#### AVAILABLE DATA ####

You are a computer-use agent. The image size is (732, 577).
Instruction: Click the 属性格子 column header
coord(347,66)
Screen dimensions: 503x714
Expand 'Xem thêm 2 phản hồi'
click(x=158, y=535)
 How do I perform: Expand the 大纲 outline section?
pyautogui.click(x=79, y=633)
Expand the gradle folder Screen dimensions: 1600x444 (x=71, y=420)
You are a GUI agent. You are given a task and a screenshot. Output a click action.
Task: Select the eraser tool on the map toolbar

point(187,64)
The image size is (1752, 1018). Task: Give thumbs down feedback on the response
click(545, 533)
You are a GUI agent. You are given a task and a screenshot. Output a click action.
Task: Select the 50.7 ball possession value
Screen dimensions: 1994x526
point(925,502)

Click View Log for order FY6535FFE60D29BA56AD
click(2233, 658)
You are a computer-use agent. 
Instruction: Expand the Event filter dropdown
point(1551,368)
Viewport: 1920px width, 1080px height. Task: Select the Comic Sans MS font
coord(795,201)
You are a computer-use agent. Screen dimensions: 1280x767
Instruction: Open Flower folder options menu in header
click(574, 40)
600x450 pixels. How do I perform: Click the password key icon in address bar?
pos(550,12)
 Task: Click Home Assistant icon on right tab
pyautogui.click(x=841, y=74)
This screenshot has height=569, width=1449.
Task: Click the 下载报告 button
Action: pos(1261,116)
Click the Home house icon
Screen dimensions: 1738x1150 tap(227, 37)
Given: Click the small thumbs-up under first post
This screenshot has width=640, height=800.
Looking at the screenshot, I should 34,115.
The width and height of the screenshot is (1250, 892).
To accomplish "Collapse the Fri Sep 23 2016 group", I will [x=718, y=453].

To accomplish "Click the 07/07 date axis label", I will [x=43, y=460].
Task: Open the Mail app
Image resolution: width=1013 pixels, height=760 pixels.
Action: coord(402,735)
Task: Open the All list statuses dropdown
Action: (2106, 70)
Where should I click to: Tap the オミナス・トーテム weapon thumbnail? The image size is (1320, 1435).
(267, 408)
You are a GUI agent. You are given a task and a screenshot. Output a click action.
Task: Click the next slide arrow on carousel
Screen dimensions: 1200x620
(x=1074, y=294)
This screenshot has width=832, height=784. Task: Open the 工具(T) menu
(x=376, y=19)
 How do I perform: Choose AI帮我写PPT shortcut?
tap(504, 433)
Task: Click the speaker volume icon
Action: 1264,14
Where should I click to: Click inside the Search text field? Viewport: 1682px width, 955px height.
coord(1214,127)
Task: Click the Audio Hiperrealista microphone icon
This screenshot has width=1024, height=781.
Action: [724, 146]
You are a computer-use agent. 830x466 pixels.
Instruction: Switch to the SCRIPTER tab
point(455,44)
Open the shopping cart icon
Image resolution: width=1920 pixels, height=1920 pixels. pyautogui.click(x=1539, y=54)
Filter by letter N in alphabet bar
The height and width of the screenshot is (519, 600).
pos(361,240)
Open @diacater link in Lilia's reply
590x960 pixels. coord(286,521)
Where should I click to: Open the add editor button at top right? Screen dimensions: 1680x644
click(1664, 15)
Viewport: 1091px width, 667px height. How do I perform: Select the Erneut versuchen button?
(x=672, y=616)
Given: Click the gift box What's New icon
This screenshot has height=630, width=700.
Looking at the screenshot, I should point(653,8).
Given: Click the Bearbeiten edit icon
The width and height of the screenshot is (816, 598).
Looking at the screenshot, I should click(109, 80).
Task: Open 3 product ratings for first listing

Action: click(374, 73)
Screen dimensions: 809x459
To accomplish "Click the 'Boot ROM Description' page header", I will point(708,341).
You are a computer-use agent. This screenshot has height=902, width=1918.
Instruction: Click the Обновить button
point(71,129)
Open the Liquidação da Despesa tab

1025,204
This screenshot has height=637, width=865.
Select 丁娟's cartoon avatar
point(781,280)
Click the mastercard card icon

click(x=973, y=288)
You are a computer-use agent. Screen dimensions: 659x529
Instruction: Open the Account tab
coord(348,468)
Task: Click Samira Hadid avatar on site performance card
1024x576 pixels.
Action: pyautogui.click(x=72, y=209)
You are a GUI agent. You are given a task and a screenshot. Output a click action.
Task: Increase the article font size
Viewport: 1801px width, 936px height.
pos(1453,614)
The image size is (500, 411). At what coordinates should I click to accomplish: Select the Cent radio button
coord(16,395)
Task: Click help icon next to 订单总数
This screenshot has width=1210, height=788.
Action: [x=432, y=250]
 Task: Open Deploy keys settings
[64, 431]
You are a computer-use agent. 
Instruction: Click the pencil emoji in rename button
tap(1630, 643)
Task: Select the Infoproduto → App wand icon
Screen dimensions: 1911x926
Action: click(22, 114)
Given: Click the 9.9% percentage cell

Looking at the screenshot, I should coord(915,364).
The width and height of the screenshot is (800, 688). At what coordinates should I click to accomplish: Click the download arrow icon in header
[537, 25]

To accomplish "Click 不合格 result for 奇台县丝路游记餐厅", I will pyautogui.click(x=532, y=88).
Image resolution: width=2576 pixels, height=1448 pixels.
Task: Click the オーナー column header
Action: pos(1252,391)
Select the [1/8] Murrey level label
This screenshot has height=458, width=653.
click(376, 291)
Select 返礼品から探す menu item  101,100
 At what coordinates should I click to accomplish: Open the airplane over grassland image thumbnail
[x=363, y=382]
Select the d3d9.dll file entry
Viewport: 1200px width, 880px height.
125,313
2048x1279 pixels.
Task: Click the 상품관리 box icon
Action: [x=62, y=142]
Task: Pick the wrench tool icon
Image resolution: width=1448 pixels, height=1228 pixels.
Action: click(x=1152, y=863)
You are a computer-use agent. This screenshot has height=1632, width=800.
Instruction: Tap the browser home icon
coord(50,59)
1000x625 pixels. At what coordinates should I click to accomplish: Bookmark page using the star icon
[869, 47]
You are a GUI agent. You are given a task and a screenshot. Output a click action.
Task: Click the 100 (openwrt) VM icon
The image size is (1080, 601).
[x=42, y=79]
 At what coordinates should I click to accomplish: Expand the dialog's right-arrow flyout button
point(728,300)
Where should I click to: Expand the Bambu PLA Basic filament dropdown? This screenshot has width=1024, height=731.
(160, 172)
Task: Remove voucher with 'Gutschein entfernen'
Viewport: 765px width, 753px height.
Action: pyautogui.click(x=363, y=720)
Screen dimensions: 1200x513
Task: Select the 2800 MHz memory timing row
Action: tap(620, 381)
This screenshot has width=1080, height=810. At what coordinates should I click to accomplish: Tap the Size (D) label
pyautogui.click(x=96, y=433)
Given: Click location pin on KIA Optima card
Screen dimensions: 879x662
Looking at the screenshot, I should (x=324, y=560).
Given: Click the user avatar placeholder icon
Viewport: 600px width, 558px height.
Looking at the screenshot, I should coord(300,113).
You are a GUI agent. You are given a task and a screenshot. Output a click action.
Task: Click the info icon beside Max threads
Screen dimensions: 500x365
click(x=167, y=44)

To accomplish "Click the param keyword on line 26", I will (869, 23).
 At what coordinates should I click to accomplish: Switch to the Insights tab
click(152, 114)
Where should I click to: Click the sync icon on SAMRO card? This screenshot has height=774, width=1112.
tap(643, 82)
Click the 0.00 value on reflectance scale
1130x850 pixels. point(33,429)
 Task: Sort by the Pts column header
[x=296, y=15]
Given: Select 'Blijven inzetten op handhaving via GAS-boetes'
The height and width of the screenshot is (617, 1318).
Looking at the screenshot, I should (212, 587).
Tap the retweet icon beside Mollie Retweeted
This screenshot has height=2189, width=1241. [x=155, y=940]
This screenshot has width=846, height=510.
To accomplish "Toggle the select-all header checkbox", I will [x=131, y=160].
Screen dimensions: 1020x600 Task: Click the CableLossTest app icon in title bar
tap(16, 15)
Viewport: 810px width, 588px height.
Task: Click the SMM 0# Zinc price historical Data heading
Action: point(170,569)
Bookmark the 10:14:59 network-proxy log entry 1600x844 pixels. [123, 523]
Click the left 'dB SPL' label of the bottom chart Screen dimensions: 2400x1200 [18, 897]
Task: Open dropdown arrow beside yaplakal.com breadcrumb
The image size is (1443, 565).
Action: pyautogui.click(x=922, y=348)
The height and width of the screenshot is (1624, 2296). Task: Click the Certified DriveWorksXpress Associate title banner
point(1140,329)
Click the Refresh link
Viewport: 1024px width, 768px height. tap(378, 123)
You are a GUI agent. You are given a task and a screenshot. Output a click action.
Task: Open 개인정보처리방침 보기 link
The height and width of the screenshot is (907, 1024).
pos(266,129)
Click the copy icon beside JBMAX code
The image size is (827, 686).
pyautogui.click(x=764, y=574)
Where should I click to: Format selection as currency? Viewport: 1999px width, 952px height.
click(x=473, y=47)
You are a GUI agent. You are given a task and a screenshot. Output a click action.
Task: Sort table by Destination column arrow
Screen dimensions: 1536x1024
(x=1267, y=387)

####

* _EXERCISE AIM_
Reproduce the rows in the stretch from "Where should I click to: Click the" through "Viewport: 1024px width, 768px", swapping "icon" for "symbol" and leaving everything else unchanged.

* _ANSWER FOR THIS EXERCISE_
Where should I click to: Click the sync symbol on SAMRO card? This screenshot has height=774, width=1112.
tap(643, 82)
Click the 0.00 value on reflectance scale
1130x850 pixels. point(33,429)
 Task: Sort by the Pts column header
[x=296, y=15]
Given: Select 'Blijven inzetten op handhaving via GAS-boetes'
The height and width of the screenshot is (617, 1318).
Looking at the screenshot, I should (212, 587).
Tap the retweet symbol beside Mollie Retweeted
This screenshot has height=2189, width=1241. [x=155, y=940]
This screenshot has width=846, height=510.
To accomplish "Toggle the select-all header checkbox", I will [x=131, y=160].
Screen dimensions: 1020x600 Task: Click the CableLossTest app symbol in title bar
tap(16, 15)
Viewport: 810px width, 588px height.
Task: Click the SMM 0# Zinc price historical Data heading
Action: point(170,569)
Bookmark the 10:14:59 network-proxy log entry 1600x844 pixels. [123, 523]
Click the left 'dB SPL' label of the bottom chart Screen dimensions: 2400x1200 [18, 897]
Task: Open dropdown arrow beside yaplakal.com breadcrumb
The image size is (1443, 565).
Action: pyautogui.click(x=922, y=348)
The height and width of the screenshot is (1624, 2296). Task: Click the Certified DriveWorksXpress Associate title banner
point(1140,329)
Click the Refresh link
Viewport: 1024px width, 768px height. tap(378, 123)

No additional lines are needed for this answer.